▸ Work request:
Your output should consist of every record, copied exactly.

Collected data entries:
******************************

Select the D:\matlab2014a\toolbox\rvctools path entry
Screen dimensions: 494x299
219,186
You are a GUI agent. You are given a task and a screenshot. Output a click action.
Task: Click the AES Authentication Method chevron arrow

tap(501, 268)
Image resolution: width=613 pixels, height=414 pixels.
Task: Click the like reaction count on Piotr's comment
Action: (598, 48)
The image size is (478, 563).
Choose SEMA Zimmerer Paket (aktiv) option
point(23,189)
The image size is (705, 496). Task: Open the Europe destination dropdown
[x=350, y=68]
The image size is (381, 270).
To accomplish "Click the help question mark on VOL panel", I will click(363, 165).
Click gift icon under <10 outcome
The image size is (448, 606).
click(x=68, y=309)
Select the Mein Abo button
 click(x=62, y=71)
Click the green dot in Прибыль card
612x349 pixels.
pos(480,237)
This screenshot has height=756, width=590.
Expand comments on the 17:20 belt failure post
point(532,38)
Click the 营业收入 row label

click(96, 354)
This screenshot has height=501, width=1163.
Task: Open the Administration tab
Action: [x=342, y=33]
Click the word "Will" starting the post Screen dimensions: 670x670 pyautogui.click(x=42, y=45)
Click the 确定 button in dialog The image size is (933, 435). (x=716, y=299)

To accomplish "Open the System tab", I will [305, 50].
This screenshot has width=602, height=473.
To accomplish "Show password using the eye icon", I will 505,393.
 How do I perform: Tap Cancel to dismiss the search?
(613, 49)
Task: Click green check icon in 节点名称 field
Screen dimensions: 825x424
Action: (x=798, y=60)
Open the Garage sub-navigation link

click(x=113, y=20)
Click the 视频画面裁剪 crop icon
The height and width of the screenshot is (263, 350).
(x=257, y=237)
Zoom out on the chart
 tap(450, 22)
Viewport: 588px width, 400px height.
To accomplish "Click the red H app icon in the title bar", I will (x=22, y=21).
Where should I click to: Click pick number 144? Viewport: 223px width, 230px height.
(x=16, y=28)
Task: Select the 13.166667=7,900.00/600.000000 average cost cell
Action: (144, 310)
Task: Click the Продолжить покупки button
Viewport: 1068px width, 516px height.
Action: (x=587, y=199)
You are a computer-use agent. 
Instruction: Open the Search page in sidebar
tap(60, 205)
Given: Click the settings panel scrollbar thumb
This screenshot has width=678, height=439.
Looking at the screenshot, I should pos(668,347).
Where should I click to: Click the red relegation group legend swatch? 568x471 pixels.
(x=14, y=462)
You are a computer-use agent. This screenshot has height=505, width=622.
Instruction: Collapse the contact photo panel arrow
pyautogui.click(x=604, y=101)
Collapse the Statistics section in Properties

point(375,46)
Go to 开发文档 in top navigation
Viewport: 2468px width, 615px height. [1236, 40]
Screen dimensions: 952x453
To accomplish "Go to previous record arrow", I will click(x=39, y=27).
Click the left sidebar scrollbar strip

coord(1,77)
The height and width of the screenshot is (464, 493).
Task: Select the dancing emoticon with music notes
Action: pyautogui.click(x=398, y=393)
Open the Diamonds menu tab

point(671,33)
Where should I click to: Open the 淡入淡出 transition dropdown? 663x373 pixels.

******************************

▸ Reply to the exercise:
Select the D:\matlab2014a\toolbox\rvctools path entry
Screen dimensions: 494x299
219,186
You are a GUI agent. You are given a task and a screenshot. Output a click action.
Task: Click the AES Authentication Method chevron arrow

tap(501, 268)
Image resolution: width=613 pixels, height=414 pixels.
Task: Click the like reaction count on Piotr's comment
Action: (598, 48)
The image size is (478, 563).
Choose SEMA Zimmerer Paket (aktiv) option
point(23,189)
The image size is (705, 496). Task: Open the Europe destination dropdown
[x=350, y=68]
The image size is (381, 270).
To accomplish "Click the help question mark on VOL panel", I will click(363, 165).
Click gift icon under <10 outcome
The image size is (448, 606).
click(x=68, y=309)
Select the Mein Abo button
 click(x=62, y=71)
Click the green dot in Прибыль card
612x349 pixels.
pos(480,237)
This screenshot has height=756, width=590.
Expand comments on the 17:20 belt failure post
point(532,38)
Click the 营业收入 row label

click(96, 354)
This screenshot has height=501, width=1163.
Task: Open the Administration tab
Action: [x=342, y=33]
Click the word "Will" starting the post Screen dimensions: 670x670 pyautogui.click(x=42, y=45)
Click the 确定 button in dialog The image size is (933, 435). (x=716, y=299)

To accomplish "Open the System tab", I will [305, 50].
This screenshot has width=602, height=473.
To accomplish "Show password using the eye icon", I will 505,393.
 How do I perform: Tap Cancel to dismiss the search?
(613, 49)
Task: Click green check icon in 节点名称 field
Screen dimensions: 825x424
Action: (x=798, y=60)
Open the Garage sub-navigation link

click(x=113, y=20)
Click the 视频画面裁剪 crop icon
The height and width of the screenshot is (263, 350).
(x=257, y=237)
Zoom out on the chart
 tap(450, 22)
Viewport: 588px width, 400px height.
To accomplish "Click the red H app icon in the title bar", I will (x=22, y=21).
Where should I click to: Click pick number 144? Viewport: 223px width, 230px height.
(x=16, y=28)
Task: Select the 13.166667=7,900.00/600.000000 average cost cell
Action: (144, 310)
Task: Click the Продолжить покупки button
Viewport: 1068px width, 516px height.
Action: (x=587, y=199)
You are a computer-use agent. 
Instruction: Open the Search page in sidebar
tap(60, 205)
Given: Click the settings panel scrollbar thumb
This screenshot has width=678, height=439.
Looking at the screenshot, I should pos(668,347).
Where should I click to: Click the red relegation group legend swatch? 568x471 pixels.
(x=14, y=462)
You are a computer-use agent. This screenshot has height=505, width=622.
Instruction: Collapse the contact photo panel arrow
pyautogui.click(x=604, y=101)
Collapse the Statistics section in Properties

point(375,46)
Go to 开发文档 in top navigation
Viewport: 2468px width, 615px height. [1236, 40]
Screen dimensions: 952x453
To accomplish "Go to previous record arrow", I will click(x=39, y=27).
Click the left sidebar scrollbar strip

coord(1,77)
The height and width of the screenshot is (464, 493).
Task: Select the dancing emoticon with music notes
Action: pyautogui.click(x=398, y=393)
Open the Diamonds menu tab

point(671,33)
Where should I click to: Open the 淡入淡出 transition dropdown? 663x373 pixels.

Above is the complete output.